§ **The problem**
Between the line containing "Expand the drawer above the floppy drive icon" and the line containing "Choose the N1 Dark grey melamine swatch" lies a run of lines; give that run again exactly, with both of those lines, and nothing else from the entries below.

BEGIN Provided data

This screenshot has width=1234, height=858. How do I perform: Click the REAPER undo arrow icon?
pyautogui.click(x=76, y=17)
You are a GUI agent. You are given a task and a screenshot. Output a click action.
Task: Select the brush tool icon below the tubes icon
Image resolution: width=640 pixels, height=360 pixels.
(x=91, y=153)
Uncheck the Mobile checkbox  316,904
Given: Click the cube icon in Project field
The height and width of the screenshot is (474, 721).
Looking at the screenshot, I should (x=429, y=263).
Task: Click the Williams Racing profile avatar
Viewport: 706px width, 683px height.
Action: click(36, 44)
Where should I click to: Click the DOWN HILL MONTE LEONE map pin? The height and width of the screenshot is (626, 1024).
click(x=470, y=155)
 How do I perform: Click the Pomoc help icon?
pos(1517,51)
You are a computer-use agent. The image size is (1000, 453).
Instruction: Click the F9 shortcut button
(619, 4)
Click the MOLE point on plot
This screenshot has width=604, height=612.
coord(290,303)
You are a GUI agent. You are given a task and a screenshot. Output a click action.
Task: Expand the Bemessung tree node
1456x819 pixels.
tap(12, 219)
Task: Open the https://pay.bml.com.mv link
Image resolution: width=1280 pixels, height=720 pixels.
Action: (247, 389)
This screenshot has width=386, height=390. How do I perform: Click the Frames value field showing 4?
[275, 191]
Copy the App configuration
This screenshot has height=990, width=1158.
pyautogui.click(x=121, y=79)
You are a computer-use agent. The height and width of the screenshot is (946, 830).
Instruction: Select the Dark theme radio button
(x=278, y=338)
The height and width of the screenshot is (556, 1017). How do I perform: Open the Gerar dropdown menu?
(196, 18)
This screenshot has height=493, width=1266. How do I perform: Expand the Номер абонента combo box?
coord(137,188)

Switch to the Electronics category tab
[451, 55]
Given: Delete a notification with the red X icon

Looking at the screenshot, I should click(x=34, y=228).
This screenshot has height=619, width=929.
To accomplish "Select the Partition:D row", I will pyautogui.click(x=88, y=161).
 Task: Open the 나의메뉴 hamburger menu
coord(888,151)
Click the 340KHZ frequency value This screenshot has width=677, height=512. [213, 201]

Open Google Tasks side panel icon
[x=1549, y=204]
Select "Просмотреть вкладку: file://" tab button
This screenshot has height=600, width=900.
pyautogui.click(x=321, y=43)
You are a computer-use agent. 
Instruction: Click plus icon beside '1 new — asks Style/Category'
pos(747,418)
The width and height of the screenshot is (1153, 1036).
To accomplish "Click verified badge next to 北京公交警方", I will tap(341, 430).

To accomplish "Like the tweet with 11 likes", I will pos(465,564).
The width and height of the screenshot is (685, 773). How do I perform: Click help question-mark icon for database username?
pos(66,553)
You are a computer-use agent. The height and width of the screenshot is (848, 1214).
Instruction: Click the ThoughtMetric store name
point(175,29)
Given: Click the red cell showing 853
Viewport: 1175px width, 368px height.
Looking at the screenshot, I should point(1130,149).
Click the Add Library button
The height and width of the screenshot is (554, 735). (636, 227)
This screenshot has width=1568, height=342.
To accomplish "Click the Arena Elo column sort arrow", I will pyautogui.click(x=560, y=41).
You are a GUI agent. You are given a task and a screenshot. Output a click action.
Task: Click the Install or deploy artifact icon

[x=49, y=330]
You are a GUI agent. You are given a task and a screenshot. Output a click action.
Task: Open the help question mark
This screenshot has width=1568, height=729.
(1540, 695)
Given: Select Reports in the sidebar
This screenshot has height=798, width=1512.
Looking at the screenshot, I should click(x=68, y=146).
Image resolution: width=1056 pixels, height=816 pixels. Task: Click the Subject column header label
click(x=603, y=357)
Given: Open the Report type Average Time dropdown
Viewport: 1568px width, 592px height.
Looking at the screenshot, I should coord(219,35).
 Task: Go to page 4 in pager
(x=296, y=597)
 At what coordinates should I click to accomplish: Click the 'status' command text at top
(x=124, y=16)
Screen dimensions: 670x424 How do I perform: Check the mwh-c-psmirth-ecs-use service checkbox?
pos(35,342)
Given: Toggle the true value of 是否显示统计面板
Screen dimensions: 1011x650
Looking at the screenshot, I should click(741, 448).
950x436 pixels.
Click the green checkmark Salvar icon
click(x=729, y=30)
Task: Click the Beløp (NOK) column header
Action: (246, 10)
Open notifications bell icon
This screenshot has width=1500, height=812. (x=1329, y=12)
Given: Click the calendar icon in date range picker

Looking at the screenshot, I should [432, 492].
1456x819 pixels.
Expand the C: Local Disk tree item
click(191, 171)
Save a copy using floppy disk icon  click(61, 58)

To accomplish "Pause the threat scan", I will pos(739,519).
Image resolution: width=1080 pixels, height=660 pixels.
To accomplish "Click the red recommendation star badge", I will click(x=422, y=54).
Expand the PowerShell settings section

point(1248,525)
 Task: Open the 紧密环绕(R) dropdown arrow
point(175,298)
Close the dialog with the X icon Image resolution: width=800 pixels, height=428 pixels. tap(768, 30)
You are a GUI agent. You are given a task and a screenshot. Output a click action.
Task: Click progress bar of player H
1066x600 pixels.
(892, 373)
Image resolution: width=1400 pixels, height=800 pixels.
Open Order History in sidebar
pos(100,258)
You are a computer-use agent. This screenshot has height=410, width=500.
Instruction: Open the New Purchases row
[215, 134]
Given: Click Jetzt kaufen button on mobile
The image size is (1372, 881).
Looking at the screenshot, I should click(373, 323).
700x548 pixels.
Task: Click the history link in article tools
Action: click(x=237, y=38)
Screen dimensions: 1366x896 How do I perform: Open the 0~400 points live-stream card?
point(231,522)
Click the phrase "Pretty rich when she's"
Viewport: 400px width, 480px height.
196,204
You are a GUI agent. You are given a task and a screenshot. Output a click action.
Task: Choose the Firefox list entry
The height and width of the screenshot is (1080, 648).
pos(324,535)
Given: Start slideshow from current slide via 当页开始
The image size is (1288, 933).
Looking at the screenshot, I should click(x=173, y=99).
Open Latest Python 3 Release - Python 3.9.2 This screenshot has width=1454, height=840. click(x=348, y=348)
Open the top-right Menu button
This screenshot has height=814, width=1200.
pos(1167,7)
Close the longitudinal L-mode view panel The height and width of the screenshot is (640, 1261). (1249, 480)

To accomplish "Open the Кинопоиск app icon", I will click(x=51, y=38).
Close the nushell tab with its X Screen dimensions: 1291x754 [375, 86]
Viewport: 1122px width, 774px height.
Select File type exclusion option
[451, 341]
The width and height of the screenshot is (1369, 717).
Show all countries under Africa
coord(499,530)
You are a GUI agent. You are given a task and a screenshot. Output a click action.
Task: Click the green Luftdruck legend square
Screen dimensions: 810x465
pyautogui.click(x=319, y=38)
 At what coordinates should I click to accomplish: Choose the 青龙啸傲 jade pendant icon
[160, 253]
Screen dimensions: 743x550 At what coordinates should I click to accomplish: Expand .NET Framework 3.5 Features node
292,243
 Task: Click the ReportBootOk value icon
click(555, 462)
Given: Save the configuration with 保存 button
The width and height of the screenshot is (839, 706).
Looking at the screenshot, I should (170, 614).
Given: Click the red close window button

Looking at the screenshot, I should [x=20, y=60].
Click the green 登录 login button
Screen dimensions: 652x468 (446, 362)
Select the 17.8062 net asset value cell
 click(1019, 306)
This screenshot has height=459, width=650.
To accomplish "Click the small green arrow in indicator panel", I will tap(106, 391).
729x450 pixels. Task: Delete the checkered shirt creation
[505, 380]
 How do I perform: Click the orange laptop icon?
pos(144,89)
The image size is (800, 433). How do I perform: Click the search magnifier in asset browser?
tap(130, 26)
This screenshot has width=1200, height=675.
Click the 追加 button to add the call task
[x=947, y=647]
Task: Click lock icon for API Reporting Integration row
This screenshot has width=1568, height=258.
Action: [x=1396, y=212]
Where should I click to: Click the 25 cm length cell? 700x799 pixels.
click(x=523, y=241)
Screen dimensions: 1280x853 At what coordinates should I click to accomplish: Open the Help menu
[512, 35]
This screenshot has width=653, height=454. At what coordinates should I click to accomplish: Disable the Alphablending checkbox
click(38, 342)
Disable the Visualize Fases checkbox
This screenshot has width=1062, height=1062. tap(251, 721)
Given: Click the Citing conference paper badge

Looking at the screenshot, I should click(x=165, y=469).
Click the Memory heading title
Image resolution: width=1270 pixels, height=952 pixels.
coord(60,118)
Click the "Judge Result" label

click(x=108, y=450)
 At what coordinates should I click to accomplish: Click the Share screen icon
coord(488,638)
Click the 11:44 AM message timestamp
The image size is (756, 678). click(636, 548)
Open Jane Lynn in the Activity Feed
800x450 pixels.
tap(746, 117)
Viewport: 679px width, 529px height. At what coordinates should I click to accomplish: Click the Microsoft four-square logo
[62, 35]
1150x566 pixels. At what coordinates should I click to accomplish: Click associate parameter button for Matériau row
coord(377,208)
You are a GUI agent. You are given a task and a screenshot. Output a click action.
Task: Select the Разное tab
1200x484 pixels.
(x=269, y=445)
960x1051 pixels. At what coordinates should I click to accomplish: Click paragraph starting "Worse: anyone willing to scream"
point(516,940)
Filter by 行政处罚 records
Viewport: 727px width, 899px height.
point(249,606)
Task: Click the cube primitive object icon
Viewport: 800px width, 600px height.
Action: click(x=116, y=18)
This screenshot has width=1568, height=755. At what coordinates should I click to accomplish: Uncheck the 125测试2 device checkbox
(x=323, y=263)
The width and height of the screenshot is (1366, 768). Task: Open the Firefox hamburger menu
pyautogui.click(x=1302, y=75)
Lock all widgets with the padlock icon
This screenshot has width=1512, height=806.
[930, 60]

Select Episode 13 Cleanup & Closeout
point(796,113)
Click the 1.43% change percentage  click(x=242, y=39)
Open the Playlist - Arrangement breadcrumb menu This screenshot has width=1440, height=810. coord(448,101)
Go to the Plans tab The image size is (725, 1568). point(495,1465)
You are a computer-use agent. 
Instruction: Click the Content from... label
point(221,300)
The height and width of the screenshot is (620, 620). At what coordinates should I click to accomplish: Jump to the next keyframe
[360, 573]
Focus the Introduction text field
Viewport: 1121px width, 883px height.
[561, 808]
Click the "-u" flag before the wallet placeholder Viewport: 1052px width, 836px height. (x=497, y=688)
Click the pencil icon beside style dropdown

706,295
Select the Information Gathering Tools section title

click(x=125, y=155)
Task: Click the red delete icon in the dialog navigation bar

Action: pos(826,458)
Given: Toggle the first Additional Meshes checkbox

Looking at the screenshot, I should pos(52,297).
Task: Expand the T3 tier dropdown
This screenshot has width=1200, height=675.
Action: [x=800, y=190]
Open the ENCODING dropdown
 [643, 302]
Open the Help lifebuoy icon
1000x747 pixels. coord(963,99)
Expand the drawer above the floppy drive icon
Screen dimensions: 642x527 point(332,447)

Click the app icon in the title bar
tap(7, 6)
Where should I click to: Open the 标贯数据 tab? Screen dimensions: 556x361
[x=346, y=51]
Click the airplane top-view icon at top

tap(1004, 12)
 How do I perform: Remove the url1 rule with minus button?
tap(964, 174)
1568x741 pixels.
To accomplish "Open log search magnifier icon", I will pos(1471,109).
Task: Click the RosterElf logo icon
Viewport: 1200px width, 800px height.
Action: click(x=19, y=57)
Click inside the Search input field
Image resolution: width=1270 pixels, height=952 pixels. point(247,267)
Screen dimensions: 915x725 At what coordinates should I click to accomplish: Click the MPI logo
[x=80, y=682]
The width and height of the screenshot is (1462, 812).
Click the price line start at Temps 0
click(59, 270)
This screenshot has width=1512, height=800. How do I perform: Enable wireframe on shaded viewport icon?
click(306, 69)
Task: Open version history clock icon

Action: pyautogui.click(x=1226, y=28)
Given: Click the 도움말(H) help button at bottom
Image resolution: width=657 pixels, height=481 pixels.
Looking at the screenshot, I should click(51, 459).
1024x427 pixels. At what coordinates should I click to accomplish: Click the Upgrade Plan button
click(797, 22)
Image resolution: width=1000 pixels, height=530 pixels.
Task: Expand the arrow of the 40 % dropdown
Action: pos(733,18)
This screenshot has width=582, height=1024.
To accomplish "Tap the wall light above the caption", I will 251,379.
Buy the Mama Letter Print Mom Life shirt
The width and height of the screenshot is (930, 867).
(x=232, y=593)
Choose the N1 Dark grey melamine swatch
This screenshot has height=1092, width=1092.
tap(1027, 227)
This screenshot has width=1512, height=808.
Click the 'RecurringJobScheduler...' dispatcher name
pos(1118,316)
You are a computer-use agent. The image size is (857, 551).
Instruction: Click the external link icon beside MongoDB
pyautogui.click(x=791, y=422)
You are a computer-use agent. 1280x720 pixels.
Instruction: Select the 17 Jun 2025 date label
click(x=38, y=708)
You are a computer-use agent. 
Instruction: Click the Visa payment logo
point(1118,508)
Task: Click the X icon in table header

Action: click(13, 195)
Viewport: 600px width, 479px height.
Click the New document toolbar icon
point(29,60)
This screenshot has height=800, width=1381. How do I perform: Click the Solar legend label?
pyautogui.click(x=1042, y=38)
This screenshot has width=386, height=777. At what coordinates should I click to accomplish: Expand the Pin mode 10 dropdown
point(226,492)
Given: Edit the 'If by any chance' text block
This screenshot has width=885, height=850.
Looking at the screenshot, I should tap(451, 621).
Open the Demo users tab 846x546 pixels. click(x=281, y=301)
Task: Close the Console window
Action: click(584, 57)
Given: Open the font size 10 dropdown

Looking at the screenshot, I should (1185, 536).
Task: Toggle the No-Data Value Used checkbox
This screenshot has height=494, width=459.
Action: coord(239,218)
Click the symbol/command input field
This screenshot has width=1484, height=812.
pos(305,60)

END Provided data

§ **Answer below**
Expand the drawer above the floppy drive icon
Screen dimensions: 642x527 point(332,447)

Click the app icon in the title bar
tap(7, 6)
Where should I click to: Open the 标贯数据 tab? Screen dimensions: 556x361
[x=346, y=51]
Click the airplane top-view icon at top

tap(1004, 12)
 How do I perform: Remove the url1 rule with minus button?
tap(964, 174)
1568x741 pixels.
To accomplish "Open log search magnifier icon", I will pos(1471,109).
Task: Click the RosterElf logo icon
Viewport: 1200px width, 800px height.
Action: click(x=19, y=57)
Click inside the Search input field
Image resolution: width=1270 pixels, height=952 pixels. point(247,267)
Screen dimensions: 915x725 At what coordinates should I click to accomplish: Click the MPI logo
[x=80, y=682]
The width and height of the screenshot is (1462, 812).
Click the price line start at Temps 0
click(59, 270)
This screenshot has width=1512, height=800. How do I perform: Enable wireframe on shaded viewport icon?
click(306, 69)
Task: Open version history clock icon

Action: pyautogui.click(x=1226, y=28)
Given: Click the 도움말(H) help button at bottom
Image resolution: width=657 pixels, height=481 pixels.
Looking at the screenshot, I should click(51, 459).
1024x427 pixels. At what coordinates should I click to accomplish: Click the Upgrade Plan button
click(797, 22)
Image resolution: width=1000 pixels, height=530 pixels.
Task: Expand the arrow of the 40 % dropdown
Action: pos(733,18)
This screenshot has width=582, height=1024.
To accomplish "Tap the wall light above the caption", I will 251,379.
Buy the Mama Letter Print Mom Life shirt
The width and height of the screenshot is (930, 867).
(x=232, y=593)
Choose the N1 Dark grey melamine swatch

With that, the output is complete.